Женщина растерянно смотрела на своё вымученное стиркой бельё и не могла пошевелить красными от воды и ветра усталыми руками. К ней подбежала соседка, живущая на первом этаже. Пожилая женщина с сигаретой в зубах что-то говорила, успокаивая мать девочки, поднимая чёрное бельё и складывая его в таз. Потом соседка подняла таз с земли, махнула головой в сторону подъезда безвольно стоящей женщине, и они вошли в дом.

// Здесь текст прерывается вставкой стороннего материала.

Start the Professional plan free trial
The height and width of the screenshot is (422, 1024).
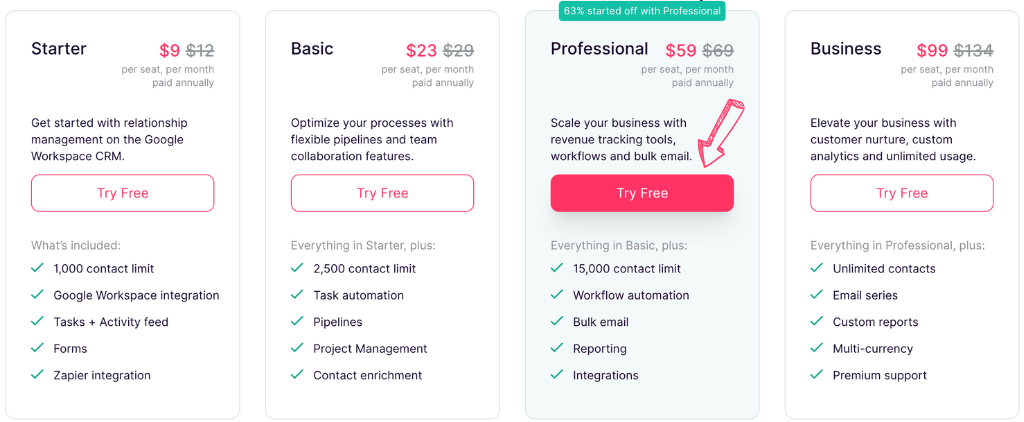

Девочка рыдала в голос, наблюдая эту картину. Когда она прошла в кухню, то увидела ещё не снявшую плащ маму, сидящую на табурете. Она безучастно и устало смотрела на кучу грязного белья.
Девочка опустилась на колени, взяла в свои маленькие ладошки, уставшие руки матери и, рыдая, стала целовать их.
– Не плачь, мамочка. Не плачь.
Мать резко оттолкнула дочь от себя. Девочка, не устояв на коленях, упала, больно ударившись головой о косяк двери.
- Уйди!- прохрипела мать дочери, - как вы мне все надоели! Когда это всё кончится?